_TASK:_ Which lines run from the start of the data below to the line containing "Click the plugins"? Set them down exactly, with none added.

_RECORDS SUPPLIED:_
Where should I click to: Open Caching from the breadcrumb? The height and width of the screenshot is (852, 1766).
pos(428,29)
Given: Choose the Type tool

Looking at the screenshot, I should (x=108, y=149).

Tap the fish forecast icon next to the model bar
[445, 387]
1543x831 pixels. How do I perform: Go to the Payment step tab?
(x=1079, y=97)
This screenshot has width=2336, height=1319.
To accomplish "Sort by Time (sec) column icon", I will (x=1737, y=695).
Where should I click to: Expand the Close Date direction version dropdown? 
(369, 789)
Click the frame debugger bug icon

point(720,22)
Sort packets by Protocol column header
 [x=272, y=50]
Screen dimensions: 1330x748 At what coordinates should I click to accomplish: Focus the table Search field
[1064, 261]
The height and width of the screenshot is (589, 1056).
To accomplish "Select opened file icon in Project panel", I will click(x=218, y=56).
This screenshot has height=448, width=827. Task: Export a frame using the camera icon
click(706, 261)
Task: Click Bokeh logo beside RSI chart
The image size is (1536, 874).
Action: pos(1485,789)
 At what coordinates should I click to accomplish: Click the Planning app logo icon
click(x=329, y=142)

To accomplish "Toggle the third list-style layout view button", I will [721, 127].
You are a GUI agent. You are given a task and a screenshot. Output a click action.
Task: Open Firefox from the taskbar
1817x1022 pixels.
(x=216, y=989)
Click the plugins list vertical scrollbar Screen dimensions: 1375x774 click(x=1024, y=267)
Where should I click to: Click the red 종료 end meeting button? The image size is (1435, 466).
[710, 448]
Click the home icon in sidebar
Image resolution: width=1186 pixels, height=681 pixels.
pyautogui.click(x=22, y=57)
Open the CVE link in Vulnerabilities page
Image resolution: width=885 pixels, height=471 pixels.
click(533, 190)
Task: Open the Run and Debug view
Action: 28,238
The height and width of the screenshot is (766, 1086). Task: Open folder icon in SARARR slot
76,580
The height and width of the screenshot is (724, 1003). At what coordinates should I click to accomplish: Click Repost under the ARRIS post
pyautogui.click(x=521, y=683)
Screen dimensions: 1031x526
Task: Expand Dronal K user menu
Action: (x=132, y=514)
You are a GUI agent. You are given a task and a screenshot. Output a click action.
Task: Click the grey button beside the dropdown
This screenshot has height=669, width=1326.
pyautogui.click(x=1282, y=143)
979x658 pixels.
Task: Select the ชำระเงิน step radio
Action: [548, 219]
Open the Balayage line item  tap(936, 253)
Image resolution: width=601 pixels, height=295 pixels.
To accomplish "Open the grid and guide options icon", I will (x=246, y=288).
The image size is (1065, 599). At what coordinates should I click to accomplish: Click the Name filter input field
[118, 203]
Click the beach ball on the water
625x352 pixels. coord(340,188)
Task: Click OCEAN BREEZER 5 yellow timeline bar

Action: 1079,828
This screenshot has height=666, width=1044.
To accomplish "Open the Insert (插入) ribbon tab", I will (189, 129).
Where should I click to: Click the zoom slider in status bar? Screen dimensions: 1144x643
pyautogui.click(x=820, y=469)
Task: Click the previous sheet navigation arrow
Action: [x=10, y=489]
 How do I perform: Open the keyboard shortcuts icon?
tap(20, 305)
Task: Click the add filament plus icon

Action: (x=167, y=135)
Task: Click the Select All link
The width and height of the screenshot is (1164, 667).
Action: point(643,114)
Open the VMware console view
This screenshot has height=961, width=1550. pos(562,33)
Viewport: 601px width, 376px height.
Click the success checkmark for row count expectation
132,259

_SOLUTION TO THE EXERCISE:_
Where should I click to: Open Caching from the breadcrumb? The height and width of the screenshot is (852, 1766).
pos(428,29)
Given: Choose the Type tool

Looking at the screenshot, I should (x=108, y=149).

Tap the fish forecast icon next to the model bar
[445, 387]
1543x831 pixels. How do I perform: Go to the Payment step tab?
(x=1079, y=97)
This screenshot has width=2336, height=1319.
To accomplish "Sort by Time (sec) column icon", I will (x=1737, y=695).
Where should I click to: Expand the Close Date direction version dropdown? 
(369, 789)
Click the frame debugger bug icon

point(720,22)
Sort packets by Protocol column header
 [x=272, y=50]
Screen dimensions: 1330x748 At what coordinates should I click to accomplish: Focus the table Search field
[1064, 261]
The height and width of the screenshot is (589, 1056).
To accomplish "Select opened file icon in Project panel", I will click(x=218, y=56).
This screenshot has height=448, width=827. Task: Export a frame using the camera icon
click(706, 261)
Task: Click Bokeh logo beside RSI chart
The image size is (1536, 874).
Action: pos(1485,789)
 At what coordinates should I click to accomplish: Click the Planning app logo icon
click(x=329, y=142)

To accomplish "Toggle the third list-style layout view button", I will [721, 127].
You are a GUI agent. You are given a task and a screenshot. Output a click action.
Task: Open Firefox from the taskbar
1817x1022 pixels.
(x=216, y=989)
Click the plugins list vertical scrollbar Screen dimensions: 1375x774 click(x=1024, y=267)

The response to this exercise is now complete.